The terms of the Restated Plan are substantially the same as the original Executive Retention and Severance Plan, except that the Restated Plan provides that service to the Company after September 30, 2024 will not factor into the calculation of a Participant’s Base Salary Severance Period. The Participant’s Base Salary Severance Period will be fixed at the greater of (i) eighteen months for a Chief Executive Officer or twelve months for an Executive Officer, and (ii) the Base Salary Severance Period equal to one month for each full or partial year of the Participant’s employment that was completed on or prior to September 30, 2024.

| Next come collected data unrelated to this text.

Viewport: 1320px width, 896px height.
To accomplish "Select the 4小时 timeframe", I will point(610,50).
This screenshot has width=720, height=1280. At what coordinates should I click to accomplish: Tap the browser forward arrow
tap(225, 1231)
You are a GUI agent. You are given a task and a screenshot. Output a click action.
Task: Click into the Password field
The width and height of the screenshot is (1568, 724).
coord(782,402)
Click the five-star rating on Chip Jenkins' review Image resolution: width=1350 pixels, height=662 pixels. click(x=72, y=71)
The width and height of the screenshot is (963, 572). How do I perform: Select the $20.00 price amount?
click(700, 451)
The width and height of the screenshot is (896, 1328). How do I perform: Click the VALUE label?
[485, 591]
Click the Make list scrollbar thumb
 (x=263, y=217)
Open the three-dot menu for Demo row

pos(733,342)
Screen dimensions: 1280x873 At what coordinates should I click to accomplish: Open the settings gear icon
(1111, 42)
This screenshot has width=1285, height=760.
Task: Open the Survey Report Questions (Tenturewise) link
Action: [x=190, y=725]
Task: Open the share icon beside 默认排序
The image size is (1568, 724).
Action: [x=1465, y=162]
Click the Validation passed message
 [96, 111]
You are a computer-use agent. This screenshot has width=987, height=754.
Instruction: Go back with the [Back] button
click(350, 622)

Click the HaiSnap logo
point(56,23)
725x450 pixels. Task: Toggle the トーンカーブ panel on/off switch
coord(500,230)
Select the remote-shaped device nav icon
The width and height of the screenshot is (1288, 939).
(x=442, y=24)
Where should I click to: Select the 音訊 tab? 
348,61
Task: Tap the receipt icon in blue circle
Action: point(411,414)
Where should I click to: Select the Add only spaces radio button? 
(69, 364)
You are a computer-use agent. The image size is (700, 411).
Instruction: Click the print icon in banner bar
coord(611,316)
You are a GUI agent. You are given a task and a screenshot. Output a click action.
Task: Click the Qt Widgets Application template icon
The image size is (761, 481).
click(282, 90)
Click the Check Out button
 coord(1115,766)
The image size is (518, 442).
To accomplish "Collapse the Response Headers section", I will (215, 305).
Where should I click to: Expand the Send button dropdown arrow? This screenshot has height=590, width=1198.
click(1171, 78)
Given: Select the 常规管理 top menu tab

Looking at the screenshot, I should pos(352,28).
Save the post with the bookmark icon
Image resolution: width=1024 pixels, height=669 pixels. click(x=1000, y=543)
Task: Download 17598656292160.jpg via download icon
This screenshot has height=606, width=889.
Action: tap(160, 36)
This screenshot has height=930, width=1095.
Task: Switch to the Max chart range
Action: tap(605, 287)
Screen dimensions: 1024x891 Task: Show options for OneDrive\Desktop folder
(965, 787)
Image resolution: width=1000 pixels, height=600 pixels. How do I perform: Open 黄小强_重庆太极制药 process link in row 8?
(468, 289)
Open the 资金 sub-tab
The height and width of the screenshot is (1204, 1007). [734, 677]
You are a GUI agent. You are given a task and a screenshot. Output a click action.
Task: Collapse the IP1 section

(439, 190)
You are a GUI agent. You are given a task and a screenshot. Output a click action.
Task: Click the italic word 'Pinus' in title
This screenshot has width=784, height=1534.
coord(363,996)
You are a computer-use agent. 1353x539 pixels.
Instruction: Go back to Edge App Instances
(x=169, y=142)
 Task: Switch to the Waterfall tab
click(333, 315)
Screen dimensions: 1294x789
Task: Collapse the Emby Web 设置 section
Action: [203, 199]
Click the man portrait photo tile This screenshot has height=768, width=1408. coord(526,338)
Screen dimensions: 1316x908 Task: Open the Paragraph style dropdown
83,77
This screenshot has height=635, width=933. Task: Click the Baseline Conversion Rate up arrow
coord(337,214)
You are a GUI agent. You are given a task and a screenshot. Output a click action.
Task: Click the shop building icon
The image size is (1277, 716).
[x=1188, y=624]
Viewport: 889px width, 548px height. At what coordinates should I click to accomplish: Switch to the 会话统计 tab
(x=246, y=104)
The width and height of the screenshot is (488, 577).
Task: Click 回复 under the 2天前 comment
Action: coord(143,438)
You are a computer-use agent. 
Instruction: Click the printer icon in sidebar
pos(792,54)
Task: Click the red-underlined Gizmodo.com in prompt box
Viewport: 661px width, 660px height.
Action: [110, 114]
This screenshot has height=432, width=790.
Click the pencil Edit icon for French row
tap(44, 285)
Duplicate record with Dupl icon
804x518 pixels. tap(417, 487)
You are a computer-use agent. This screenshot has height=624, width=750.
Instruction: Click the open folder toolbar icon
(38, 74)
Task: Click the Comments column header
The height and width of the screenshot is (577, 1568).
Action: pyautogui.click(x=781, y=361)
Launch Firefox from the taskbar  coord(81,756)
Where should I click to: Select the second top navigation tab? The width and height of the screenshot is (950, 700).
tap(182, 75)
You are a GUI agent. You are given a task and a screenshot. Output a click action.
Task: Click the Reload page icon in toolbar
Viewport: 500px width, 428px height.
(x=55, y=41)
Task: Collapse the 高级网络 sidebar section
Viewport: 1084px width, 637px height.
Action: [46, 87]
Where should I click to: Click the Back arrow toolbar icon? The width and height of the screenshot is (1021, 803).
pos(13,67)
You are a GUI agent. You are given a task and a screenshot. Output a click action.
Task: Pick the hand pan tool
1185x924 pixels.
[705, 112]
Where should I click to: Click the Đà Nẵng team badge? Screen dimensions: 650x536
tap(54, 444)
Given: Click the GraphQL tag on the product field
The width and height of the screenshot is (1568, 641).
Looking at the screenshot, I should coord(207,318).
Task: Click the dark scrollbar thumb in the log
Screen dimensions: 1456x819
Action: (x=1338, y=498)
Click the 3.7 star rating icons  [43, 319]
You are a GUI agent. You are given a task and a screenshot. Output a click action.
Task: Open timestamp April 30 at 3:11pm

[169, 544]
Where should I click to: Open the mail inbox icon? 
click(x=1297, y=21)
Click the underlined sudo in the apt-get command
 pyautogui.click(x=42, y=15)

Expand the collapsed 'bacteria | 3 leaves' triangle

Further, in the event of acceleration of equity awards under Section 5.2(f) of the Restated Plan, time-based vesting Restricted Stock Units shall be settled in full, and performance shares, performance stock units and similar stock-based compensation awards with multiple potential vesting levels shall, depending on the applicable level of performance, be settled at the greater of: (i) the target level of performance, or (ii) the applicable level of performance attained through the date of termination of employment.
The Restated Plan expires on September 30, 2027.
The description of the Restated Plan in this Current Report on Form 8-K is qualified in its entirety by reference to the full text of the Restated Plan filed as Exhibit 10.1 hereto, which is incorporated herein by reference.
Item 5.07 Submission of Matters to a Vote of Security Holders.
The Company held its annual meeting of stockholders on August 22, 2024. At the annual meeting, the matters set forth below were submitted to a vote of the Company’s stockholders. The final tally of shares voted for, against or withheld, as well as the number of abstentions and broker non-votes, as to each such matter, where applicable, are set forth below.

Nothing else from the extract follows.